I can't imagine you haven't looked at this, but I'm curious: Do shallow clones help at all, or if not what was the problem with them? I'm willing to believe that there are usecases that actually use 1M commits of history, but I'd be interested to hear what they are.
Maybe I was doing something wrong, but I had a very bad experience with - tbh don't remember, either blobless or treeless clone - when I evaluated it on a huge fast-moving monorepo (150k files, 100s of merges per day).
I cloned the repo, then was doing occasional `git fetch origin main` to keep main fresh - so far so good. At some point I wanted to `git rebase origin/main` a very outdated branch, and this made git want to fetch all the missing objects, serially one by one, which was taking extremely long compared to `git fetch` on a normal repo.
I did not find a way to to convert the repo back to "normal" full checkout and get all missing objects reasonably fast. The only way I observed happening was git enumerating / checking / fetching missing objects one by one, which in case of 1000s of missing objects takes so long that it becomes impractical.

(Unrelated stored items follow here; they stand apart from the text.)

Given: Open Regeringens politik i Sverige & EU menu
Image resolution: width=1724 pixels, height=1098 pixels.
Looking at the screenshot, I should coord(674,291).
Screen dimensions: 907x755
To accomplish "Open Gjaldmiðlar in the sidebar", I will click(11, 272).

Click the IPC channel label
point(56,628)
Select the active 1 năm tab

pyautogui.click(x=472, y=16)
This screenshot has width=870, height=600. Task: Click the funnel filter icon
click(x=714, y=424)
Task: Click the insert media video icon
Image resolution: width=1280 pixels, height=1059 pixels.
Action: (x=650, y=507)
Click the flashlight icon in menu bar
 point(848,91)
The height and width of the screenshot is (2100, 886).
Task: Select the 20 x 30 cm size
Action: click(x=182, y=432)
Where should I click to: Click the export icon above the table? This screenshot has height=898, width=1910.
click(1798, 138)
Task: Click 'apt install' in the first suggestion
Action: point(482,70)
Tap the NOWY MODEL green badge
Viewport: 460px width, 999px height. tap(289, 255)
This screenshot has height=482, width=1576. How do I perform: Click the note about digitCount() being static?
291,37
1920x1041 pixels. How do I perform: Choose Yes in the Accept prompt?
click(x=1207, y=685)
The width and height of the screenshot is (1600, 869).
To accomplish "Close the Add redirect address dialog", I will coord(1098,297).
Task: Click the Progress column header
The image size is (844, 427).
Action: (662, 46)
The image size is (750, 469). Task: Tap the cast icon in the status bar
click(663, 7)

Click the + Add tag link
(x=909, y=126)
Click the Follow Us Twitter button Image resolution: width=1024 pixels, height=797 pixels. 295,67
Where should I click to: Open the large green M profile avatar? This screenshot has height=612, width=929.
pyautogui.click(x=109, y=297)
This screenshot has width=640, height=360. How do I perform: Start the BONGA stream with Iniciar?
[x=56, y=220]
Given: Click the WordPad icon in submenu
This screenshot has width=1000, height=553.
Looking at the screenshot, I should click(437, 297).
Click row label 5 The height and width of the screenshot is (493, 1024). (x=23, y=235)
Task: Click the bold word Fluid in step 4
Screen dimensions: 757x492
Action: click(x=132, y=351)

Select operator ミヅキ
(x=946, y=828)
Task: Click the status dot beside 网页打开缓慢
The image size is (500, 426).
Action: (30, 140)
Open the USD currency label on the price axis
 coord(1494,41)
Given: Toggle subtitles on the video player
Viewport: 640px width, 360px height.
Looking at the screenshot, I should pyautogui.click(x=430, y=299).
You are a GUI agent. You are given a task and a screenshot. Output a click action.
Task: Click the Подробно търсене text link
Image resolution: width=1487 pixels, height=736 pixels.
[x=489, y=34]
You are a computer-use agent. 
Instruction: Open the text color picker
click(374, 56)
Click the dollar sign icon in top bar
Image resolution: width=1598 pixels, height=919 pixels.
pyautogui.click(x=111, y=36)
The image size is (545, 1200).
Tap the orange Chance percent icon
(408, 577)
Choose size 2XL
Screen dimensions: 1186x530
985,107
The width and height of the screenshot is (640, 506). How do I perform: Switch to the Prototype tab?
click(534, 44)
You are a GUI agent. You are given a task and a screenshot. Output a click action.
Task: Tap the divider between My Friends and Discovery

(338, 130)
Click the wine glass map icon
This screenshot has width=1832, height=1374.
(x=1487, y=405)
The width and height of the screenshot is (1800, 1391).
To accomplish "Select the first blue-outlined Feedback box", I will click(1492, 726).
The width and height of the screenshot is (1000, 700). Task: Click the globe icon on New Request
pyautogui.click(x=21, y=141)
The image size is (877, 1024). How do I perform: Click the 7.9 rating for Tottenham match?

For rebasing `--reapply-cherry-picks` will avoid the annoying fetching you saw. `git backfill` is great for fetching the history of a file before running `git blame` on that file. I'm not sure how much it will help with detecting upstream cherry-picks.
Oh, interesting! Tbh I don't fully understand what "--reapply-cherry-picks" really does, because the docs are very concise and hand-wavy, and _why_ it doesn't need the fetches? Why it is not the default?